STATED TASK 1:
In the records, output everything from the line containing "Where should I click to: Select the word" down to the line containing "click(x=264, y=213)" as a numbered list, with blank lines omitted.

QUOTED PASSAGE:
>>>

On newtypes and type safety

0xd34df00d commented 5 years ago

Let's say I have a newtype for increased type safety at the client code level (btw kudos for making the Haskell type the last parameter of QueryRunnerColumnDefault so GND works!):

newtype PKeyId = PKeyId { getId :: Int } deriving (Eq, Show, QueryRunnerColumnDefault PGInt4)

instance Default Constant Int (Column col) => Default Constant PKeyId (Column col) where
  def = Constant $ constantExplicit def . getId

And I use it in a record like

data SomeRecord f = SomeRecord
  { tableId :: TableField f PKeyId PGInt4 NN Opt
  , problemDomainId :: TableField f Int PGInt4 NN Opt
  }

Then let's say I'm writing an update statement:

myUpdate :: PGS.Connection -> PKeyId -> IO ()
myUpdate conn idToUpdate = do
  runUpdate_ conn Update
    { uWhere = \row -> tableId row .== toFields idToUpdate
    , ...

<<<

SOURCE DATA:
>>>

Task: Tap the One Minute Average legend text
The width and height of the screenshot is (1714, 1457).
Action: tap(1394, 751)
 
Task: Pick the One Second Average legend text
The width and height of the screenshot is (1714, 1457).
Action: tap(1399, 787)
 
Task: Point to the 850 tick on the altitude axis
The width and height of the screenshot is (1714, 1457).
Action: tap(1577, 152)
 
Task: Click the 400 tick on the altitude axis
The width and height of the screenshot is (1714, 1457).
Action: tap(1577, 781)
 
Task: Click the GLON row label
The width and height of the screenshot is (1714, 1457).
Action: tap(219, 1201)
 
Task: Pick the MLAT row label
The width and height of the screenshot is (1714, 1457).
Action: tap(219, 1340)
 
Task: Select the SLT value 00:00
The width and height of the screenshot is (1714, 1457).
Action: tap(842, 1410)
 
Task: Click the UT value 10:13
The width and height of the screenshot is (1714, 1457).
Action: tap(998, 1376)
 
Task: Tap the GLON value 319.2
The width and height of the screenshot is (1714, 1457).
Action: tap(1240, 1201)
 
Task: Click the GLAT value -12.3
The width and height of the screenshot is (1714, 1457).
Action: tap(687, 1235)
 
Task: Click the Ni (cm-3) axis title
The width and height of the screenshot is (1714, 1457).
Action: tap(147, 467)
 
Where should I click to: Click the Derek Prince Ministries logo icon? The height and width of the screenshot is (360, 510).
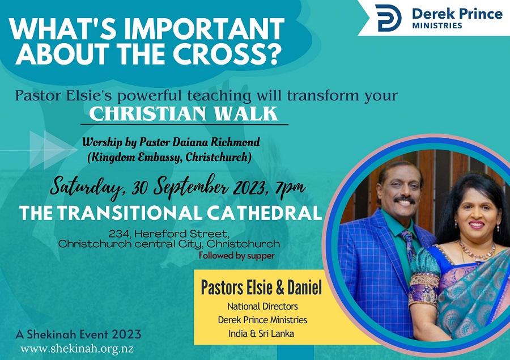click(x=388, y=18)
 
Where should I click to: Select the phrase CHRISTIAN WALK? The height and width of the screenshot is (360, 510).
click(x=184, y=113)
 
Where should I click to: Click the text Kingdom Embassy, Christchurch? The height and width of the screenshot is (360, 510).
click(x=169, y=157)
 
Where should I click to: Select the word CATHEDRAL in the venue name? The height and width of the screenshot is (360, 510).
click(x=264, y=213)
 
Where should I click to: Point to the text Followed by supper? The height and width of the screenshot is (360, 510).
click(x=237, y=256)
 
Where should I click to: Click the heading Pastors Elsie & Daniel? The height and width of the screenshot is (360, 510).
click(x=261, y=287)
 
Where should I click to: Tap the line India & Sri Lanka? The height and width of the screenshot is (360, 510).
click(x=261, y=333)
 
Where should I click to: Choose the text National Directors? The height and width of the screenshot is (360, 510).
click(x=262, y=306)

<<<

STATED TASK 2:
In the thread on newtypes and type safety, what does the commenter give kudos for?

SOLUTION 1:
1. Where should I click to: Select the word CATHEDRAL in the venue name? The height and width of the screenshot is (360, 510).
2. click(x=264, y=213)

SOLUTION 2:
For making the Haskell type the last parameter of QueryRunnerColumnDefault so that GND works.